Among the records below, find the line with "Screen dimensions: 1456x819" and the line with "This screenshot has height=868, width=1389.". Set down both and every line between, exactly and with no pictures, but nothing else.
..........
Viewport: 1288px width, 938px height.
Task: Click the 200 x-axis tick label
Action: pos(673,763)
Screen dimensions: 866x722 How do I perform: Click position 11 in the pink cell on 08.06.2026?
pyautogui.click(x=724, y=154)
..........
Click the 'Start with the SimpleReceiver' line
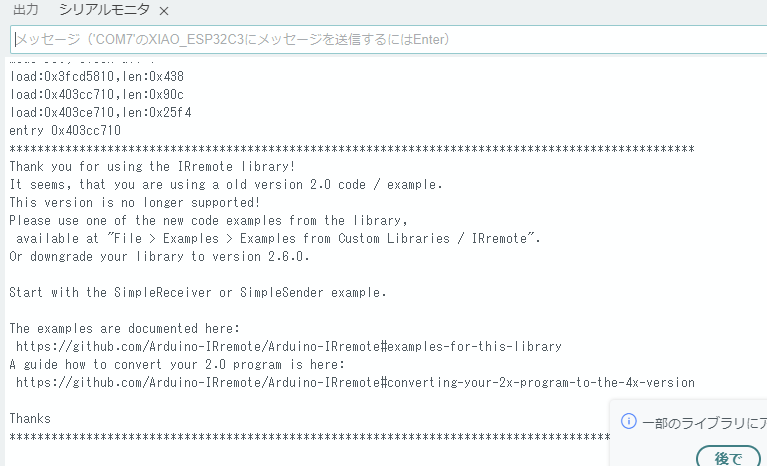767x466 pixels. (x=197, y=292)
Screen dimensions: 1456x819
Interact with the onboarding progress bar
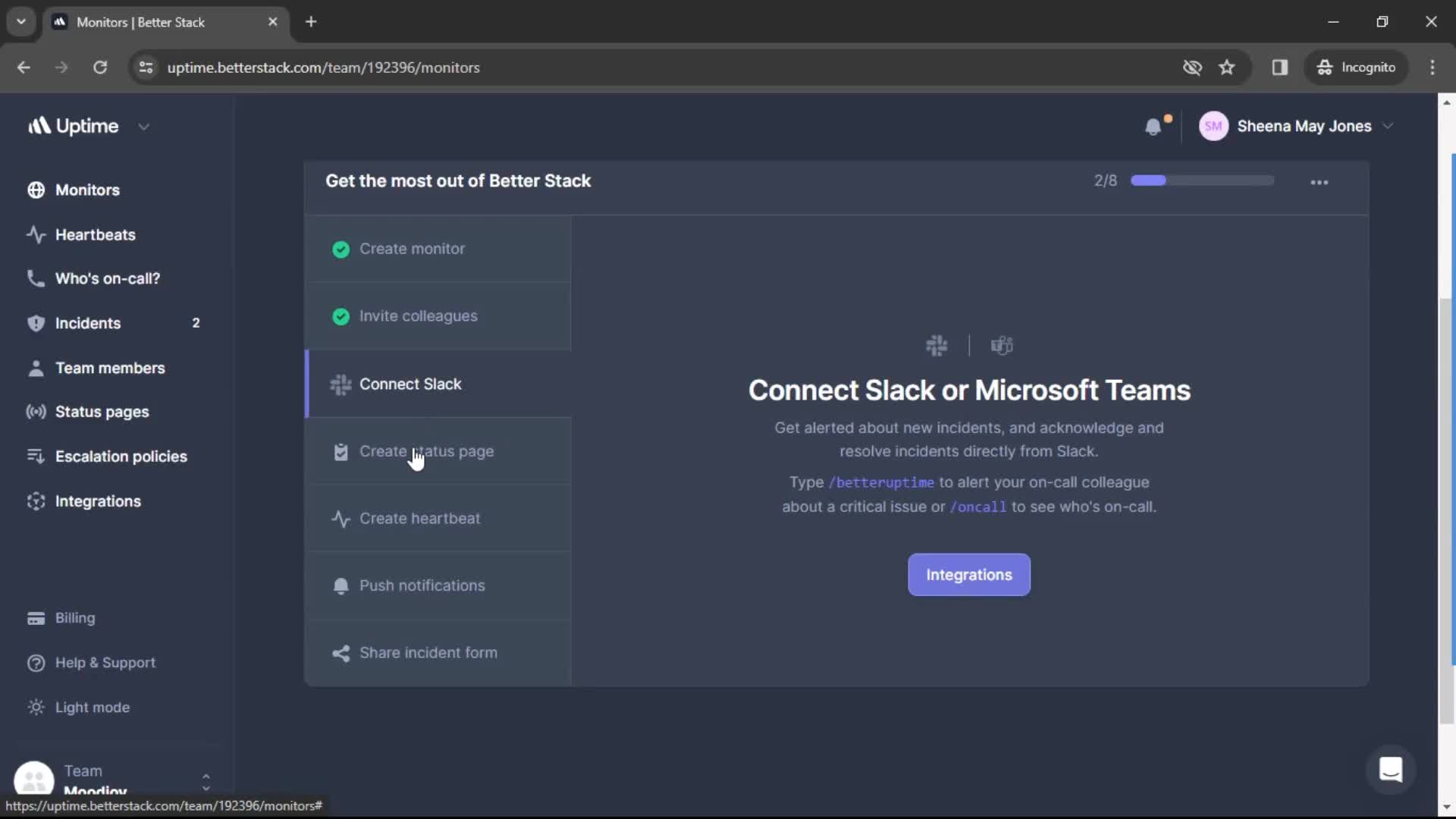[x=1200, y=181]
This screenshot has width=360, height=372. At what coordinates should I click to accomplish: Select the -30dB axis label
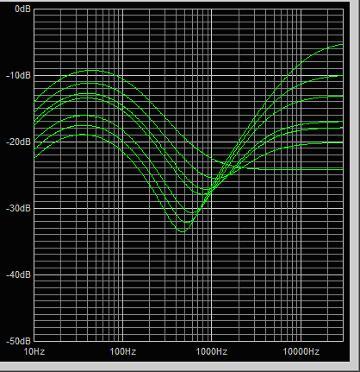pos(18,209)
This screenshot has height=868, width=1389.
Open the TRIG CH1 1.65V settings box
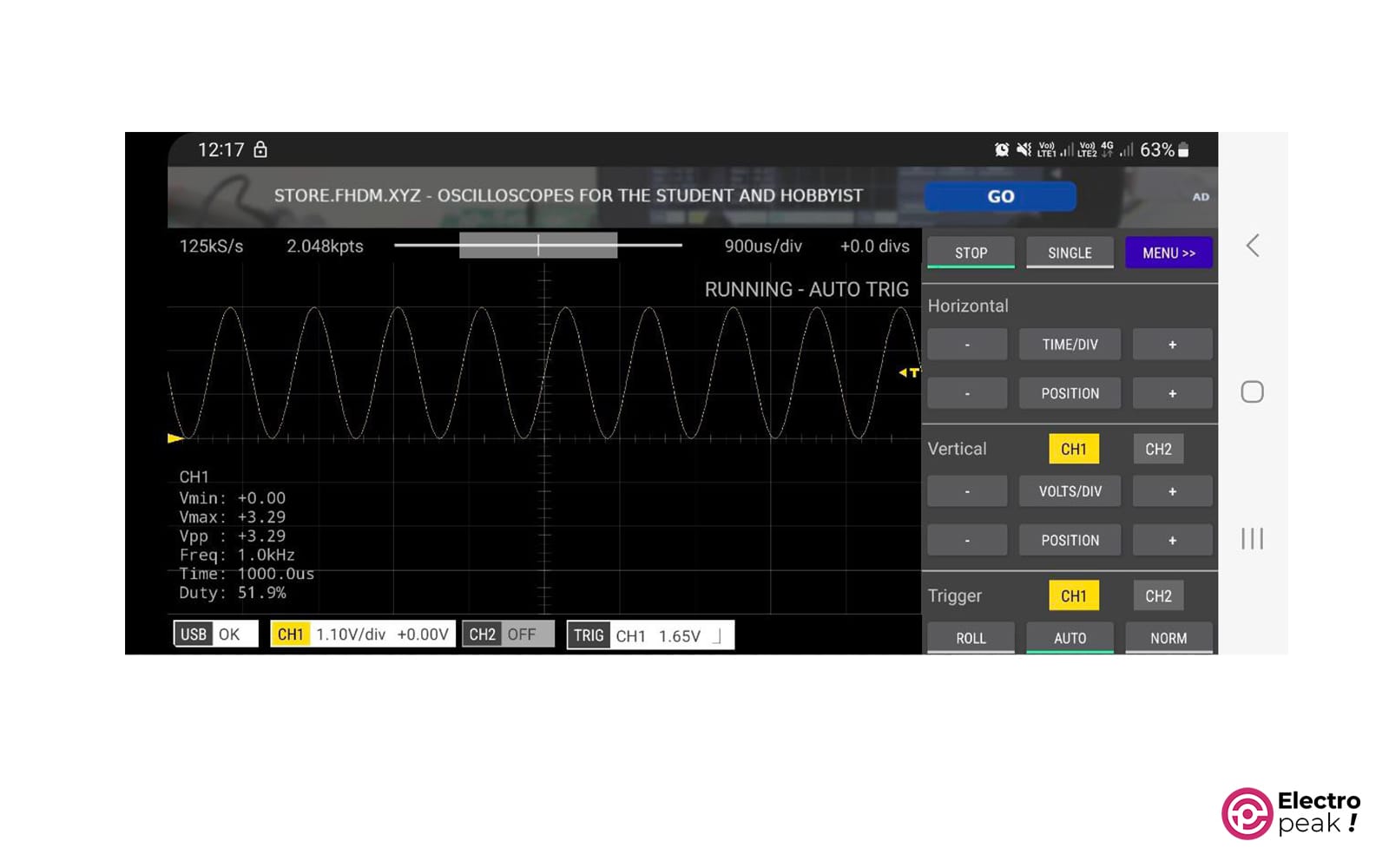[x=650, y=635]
..........
*Answer below*.
Screen dimensions: 1456x819
Interact with the onboarding progress bar
[x=1200, y=181]
This screenshot has width=360, height=372. At what coordinates should I click to accomplish: Select the -30dB axis label
pos(18,209)
This screenshot has height=868, width=1389.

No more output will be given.